I stayed rigid in my seat, looking down- probably a very pitiful sight. "Bella," I squeaked.

She thought a moment. "Is that a nickname?"

I nodded. "I kind of gave it to myself," I murmured, glancing at her purple, ballet flats. "My full name is Isabella."

She scratched something down.

"You aren't... you aren't going to tell Carlisle.... any of the stuff we talk about in here... right?" I asked uncertainly, my sentence broken by my nervousness.

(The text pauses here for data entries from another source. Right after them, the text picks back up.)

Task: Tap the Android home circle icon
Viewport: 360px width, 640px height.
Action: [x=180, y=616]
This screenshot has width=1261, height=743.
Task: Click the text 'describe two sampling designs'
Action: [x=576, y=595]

"Of course, Bella. Nothing that you say in here leaves this room," she promised in a sweet, kind voice.

I sighed in relief and relaxed a tiny bit.

The next question I was not expecting. "What do you like to do for fun?" she asked curiously.

I snorted, looking up at her for the first time, a slow, sad smile creeping onto my face. "Besides getting beat around by supposed "foster dads"... hm, I don't know- cooking for them, maybe?" I spat sarcastically.

She smiled sadly and shook her head. "That's not what I was talking about," she told me quietly.

I guess my agitated, sarcastic attitude decided to make an unexpected appearance. "What else do you expect me to be doing? Hanging out with friends? Pssh." I snorted. "I own nothing, I'm an orphan that everyone just wants a piece of. What, do I have "Punch me" written on my forehead or something? No? What about "Use me" or perhaps "Abuse me"?" I stood up, fuming, nowhere close to tears as I usual would be.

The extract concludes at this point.